Polyethylene oxide-poloxamer 407 in situ forming gels: a dual-drug delivery system for periodontal application

Abstract

Periodontitis is an infectious and inflammatory disease that requires prolonged localized antibacterial and anti-inflammatory treatment. In situ forming gel (ISFG) drug delivery systems offer a promising approach for localized periodontal drug delivery. Poloxamer 407 (P407) is a well-reported thermosensitive polymer for ISFG systems; however, its low mechanical strength limits its ability to withstand in vivo stress. Herein, we utilized polyethylene oxide (PEO) to increase the mechanical strength of poloxamer 407 (P407)-based in situ gels, particularly for periodontal delivery of antibacterial (metronidazole) and antioxidant/anti-inflammatory drugs (curcumin). First, two types of formulations were developed: one containing the hydrophilic drug metronidazole (MTD) and the other with hydrophobic curcumin-loaded zein nanoparticles (CZ) to evaluate the effect of PEO. The prepared systems were assessed for gelation time, gelation temperature, syringeability, gel hardness, adhesiveness, drug release, and degradation.
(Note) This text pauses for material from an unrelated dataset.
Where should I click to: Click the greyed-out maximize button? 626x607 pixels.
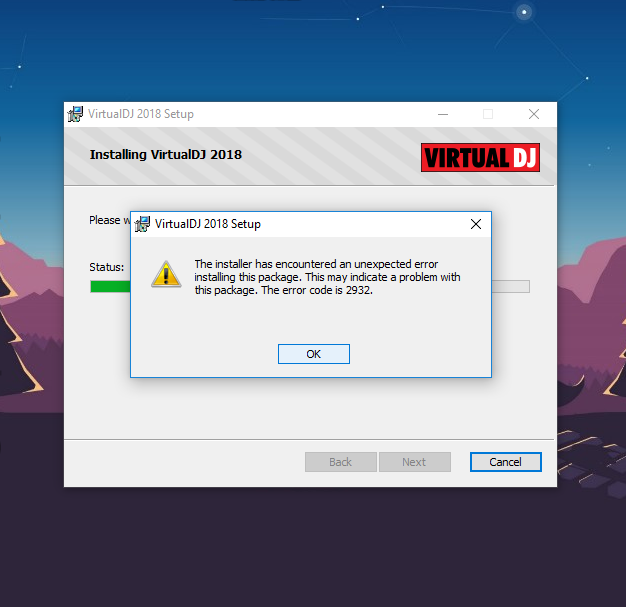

The addition of PEO significantly enhanced gel hardness, adhesiveness, and the syringeability force (but within a reported acceptable limit of 40 N); however, PEO did not affect the release of MTD. The cytocompatibility of the formulations was not compromised by the presence of PEO. CZ-loaded gels also exhibited antioxidant and anti-inflammatory activities via DPPH scavenging assay and in LPS-polarized macrophages, respectively. The P407 system with curcumin nanoparticles showed a significant increase in syringeability force during storage, whereas the PEO-P407 system maintained stable syringeability over 2 months. Lastly, both drugs were incorporated into a single formulation with PEO, and their release profiles were comparable to those observed in formulations containing the individual drugs. This indicates that the combined formulation did not adversely affect the release of either drug nor influence the antibacterial activity. In conclusion, these findings indicate that PEO can improve both the mechanical properties of ISFG and stability of nanoparticles-loaded P407-based gels with the ability to deliver hydrophilic and hydrophobic drug-loaded nanoparticles.